Text block:
——

Generally, this is done as a means of implementing 'hexagonal architecture' around your database. You can have web applications, mobile applications, desktop applications, bulk importers, and background processing all consume your database in a uniform way. Certainly you could accomplish the same thing to some extent by writing a rich library for accessing your database, and having all of your processes use that library. And indeed, if you're in a small shop with a very simple system, that's actually probably a better route to go; It's a simpler approach and if you don't need the advanced capabilities of a more complicated system, why pay for the complexity? However, if you're working with a large, sophisticated set of systems that all need to interact with your database at scale, there's a lot of benefits to putting a web service between your applications and your data:

Platform independence & maintenance

If you have a database, and you write a Python library to interact with that database, and everybody pulls in that library to interact with the database, that's great. But let's say suddenly you need to write a mobile app, and that mobile app now needs to talk to the database as well. And your iOS engineers don't use Python, and your Android engineers don't use Python. Maybe the iOS guys want to use Apple's languages and the Android engineers want to use Java. Then you'd be stuck writing and maintaining your data access library in 3 different languages. Maybe iOS and Android devs decide to use something like Xamarin to maximize the code they can share. Perfect, except you're probably still going to have to port your data access library to .NET. And then your company just purchased another company who's web application is a disparate but related product, and the business wants to integrate some of the data from your company's platform into the newly acquired subsidiary's platform. Only there's one problem: The subsidiary was a start-up and decided to write the bulk of their application in Dart. Plus, for whatever reasons (reasons probably beyond your control) the mobile team that was piloting Xamarin decided it's not for them, and that they'd rather use the tools and languages specific to the mobile devices they'll be developing for. But while you were in that phase, your team had already delivered a large portion of your data access library in .NET, and another team in the company was writing some crazy Salesforce integration stuff and decided to do all of that in .NET since there was already a data access library for .NET and it seemed like a good idea because mobile was initially planning to use .NET as well.

So now, because of a very realistic turn of events, you have your data access library written in Python, .NET, Swift, Java, and Dart. They're not as nice as you'd like them to be, either. You couldn't use an ORM as effectively as you'd like to, because each language has different ORM tools, so you've had to write more code than you would have liked to. And you haven't been able to devote as much time to each incarnation as you would have wanted, because there's 5 of them. And the Dart version of the library is especially hairy because the you had to roll-your-own transactional stuff for a some of it because the libraries and support just wasn't really there. You tried to make the case that because of this, the Dart application should have only had read-only functionality for your database, but the business had already made up their minds that whatever features they were planning were worth the extra effort. And it turns out there's a bug in some of the validation logic that exists in all of these incarnations of your data access library. Now you have to write tests and code to fix this bug in all of these libraries, get code reviews for your changes to all of these libraries, get QA on all of these libraries, and releases your changes to all of the systems using all of these libraries. Meanwhile, your customers are displeased and have taken to Twitter, stringing together combinations of vulgarities you never would have imagined could be conceived, let alone targeted at your company's flagship product. And the product owner decides to be not very understanding about the situation at all.

——

Available data:
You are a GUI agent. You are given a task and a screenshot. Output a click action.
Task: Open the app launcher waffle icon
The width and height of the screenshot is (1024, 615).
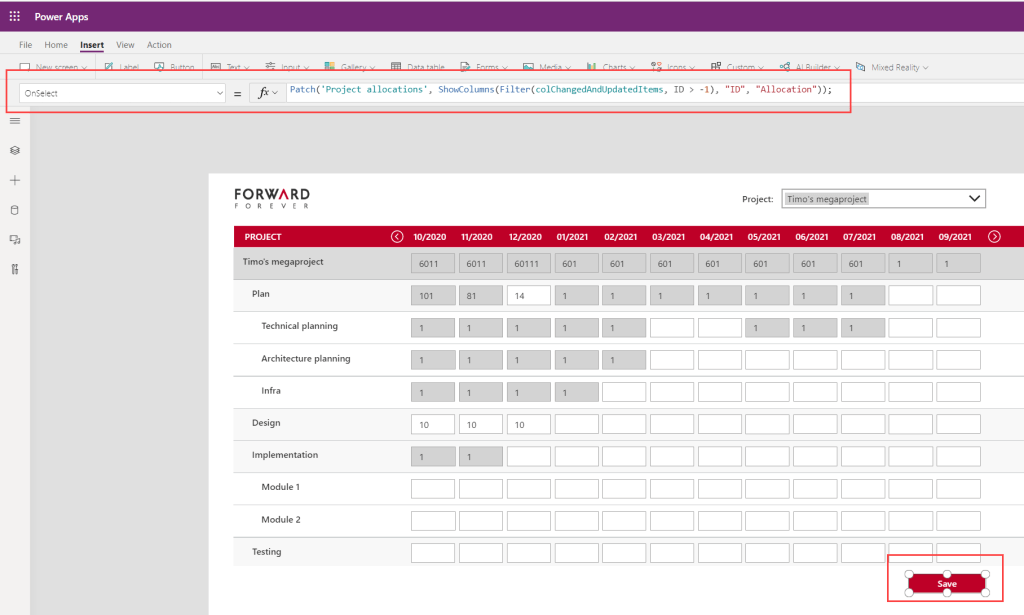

——

Action item: In the passage on database access, what languages does the data access library end up written in? The lines aren't needed here.

The completed task: Python, .NET, Swift, Java, and Dart.